Good luck. Airline price control is a field of economic theory unto itself. Nobody really knows how it works except the people who do it.
If you want a good deal on airfare, you have 3 realistic options:
1) Fly a lot on expensive full-fare tickets when someone else is paying. Save up frequent flier reward miles. Spend the miles on free tickets for yourself/family/friends.
2) Be willing to take unpopular flights. These are often last-minute bookings, undesirable flight times, long layovers, alternative airports, or boring destinations where airlines park their planes for the night. Or all of the above.
3) Be a ruthless internet shopping whore. Use a website like Kayak.com (plus Southwest.com and other discount sites directly). Buy the cheapest flight you can find, don't look back. Priceline can result in some good deals, or you could be scammed into a very undesirable time vs. money tradeoff. A friend booked airfare with Priceline for a weekend wedding and ended up getting overnight layovers on both ends...which would have missed the wedding AND put him back late for work. Ended up eating that airfare and buying a "real" one. But I've also scored some deals on Priceline when I had the freedom to be flexible.
I have a friend who dated a pilot, and therefore was able to fly for free whenever there were empty seats on a flight. Good perk, she had a lot of fun weekends around the world. Might as well date someone filthy rich though, and benefit from free money/everything rather than just flights.
You can often book an unpopular flight time, and then arrive hours early at the airport and see if there are any standby seats available on earlier flights. Often, this will get you travel on the more desirable flight for the price of the cheaper flight...but there is a clear risk of wasted time, and it isn't worth it, to me. Plus, if you are asking about airfare, chances are you aren't experienced enough to be comfortable navigating/negotiating to actually get a good standby seat yet.

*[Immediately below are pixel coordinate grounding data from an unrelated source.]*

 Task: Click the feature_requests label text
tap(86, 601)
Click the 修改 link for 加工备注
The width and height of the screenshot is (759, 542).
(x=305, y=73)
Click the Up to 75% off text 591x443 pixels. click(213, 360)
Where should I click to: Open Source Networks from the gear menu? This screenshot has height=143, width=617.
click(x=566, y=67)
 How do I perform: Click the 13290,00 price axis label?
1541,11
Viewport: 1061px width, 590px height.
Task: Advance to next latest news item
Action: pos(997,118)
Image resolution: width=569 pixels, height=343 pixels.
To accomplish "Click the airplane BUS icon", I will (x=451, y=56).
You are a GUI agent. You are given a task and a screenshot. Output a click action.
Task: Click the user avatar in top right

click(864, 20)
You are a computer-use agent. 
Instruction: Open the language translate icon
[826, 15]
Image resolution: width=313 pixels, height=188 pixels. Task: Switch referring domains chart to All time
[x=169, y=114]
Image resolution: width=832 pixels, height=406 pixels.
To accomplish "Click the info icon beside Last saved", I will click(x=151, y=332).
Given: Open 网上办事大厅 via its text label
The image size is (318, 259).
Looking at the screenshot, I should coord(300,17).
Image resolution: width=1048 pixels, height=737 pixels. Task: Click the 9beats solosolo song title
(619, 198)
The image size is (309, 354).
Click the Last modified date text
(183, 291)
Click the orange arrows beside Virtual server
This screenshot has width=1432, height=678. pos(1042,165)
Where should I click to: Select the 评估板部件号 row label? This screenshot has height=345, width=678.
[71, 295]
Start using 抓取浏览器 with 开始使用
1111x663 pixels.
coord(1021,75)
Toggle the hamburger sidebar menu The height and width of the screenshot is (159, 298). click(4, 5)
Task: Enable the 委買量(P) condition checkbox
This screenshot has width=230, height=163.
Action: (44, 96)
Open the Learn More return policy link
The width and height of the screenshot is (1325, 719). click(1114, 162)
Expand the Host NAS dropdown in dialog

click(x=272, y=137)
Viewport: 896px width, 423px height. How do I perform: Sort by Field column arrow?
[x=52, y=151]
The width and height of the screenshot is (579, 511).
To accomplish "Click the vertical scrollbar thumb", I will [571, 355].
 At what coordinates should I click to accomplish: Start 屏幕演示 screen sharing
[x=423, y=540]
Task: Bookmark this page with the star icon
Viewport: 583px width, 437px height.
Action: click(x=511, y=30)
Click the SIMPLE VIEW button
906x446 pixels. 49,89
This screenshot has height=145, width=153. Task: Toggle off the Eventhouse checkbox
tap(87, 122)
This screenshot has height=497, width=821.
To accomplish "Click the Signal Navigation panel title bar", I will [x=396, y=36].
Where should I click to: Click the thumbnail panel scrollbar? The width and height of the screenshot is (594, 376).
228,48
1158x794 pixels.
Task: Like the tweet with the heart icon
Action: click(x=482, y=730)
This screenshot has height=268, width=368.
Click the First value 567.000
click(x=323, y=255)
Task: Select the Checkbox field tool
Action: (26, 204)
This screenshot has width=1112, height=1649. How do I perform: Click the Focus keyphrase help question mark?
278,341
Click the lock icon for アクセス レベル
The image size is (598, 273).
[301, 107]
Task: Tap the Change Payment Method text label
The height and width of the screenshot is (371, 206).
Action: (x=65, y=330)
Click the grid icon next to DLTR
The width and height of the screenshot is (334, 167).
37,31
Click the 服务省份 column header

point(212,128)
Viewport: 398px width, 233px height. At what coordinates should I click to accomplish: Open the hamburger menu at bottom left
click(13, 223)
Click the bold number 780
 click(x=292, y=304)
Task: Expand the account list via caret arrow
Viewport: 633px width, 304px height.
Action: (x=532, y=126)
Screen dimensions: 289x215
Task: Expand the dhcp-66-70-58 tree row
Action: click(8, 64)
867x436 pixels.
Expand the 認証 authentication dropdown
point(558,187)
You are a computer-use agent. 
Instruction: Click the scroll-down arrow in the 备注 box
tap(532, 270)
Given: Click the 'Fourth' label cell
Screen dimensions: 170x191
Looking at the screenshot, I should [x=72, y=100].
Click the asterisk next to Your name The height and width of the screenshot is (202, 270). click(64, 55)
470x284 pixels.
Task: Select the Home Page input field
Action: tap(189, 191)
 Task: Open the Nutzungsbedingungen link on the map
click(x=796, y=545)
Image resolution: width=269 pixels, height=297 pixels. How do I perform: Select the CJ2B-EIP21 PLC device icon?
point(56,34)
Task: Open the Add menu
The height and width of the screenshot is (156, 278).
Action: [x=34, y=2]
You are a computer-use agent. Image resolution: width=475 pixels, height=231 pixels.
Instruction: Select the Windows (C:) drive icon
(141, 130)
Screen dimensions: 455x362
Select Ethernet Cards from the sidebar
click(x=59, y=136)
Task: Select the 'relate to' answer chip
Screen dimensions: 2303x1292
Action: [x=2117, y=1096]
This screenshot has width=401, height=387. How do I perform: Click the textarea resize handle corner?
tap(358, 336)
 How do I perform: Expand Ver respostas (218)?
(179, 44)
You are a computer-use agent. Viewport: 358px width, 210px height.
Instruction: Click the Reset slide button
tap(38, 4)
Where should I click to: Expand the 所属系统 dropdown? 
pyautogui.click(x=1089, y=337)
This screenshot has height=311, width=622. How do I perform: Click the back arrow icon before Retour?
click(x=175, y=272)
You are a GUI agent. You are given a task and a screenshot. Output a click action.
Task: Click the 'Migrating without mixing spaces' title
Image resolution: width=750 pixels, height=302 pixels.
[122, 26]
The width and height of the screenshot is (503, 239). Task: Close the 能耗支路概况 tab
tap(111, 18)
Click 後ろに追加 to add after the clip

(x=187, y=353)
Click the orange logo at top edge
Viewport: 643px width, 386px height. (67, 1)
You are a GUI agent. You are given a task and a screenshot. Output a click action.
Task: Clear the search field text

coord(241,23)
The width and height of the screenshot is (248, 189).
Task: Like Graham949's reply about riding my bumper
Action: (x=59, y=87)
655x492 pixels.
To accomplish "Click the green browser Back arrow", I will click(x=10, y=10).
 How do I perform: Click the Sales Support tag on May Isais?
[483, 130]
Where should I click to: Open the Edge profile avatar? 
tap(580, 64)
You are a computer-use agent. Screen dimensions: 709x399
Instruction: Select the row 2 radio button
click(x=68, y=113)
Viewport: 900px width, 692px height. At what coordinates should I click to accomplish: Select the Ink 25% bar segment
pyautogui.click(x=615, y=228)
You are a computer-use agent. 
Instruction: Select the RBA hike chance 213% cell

Pretty much all airlines in the USA are safe to fly, due to heavy federal regulation. However, I've been caught (for example, my honeymoon) when reputable airlines filed bankruptcy and actually went under, after I bought the ticket but before my travel dates. So buy with a good credit card, and this risk is more or less mitigated. Airfare might seem expensive, but USA-based airlines operate flights surprisingly close to the cost of the flights themselves. A $300 ticket to fly halfway across the country in 3 hours is a pretty awesome deal when the jet fuel costs half that...plus pilots, airports, etc. If you adjust for inflation, airfare is actually one of the few purchases that modern Americans "win" on relative to cost in previous generations (along with automobiles, strangely).
Also, consider the TOTAL cost of flying. You must arrive an hour or maybe 1.5 hours early to get bags checked (if necessary) and through security. Then there might be layovers. Each airport you experience carries a surcharge and security fees. There are potentially taxi rides or parking fees at source and destination locations. Airports like Chicago O'Hare might SEEM cheaper, on the basis of basic ticket fare...but the time and money cost of getting yourself through that airport is often higher than alternatives, especially when you factor in the risk of bad weather and the sure-fire runway delays that follow.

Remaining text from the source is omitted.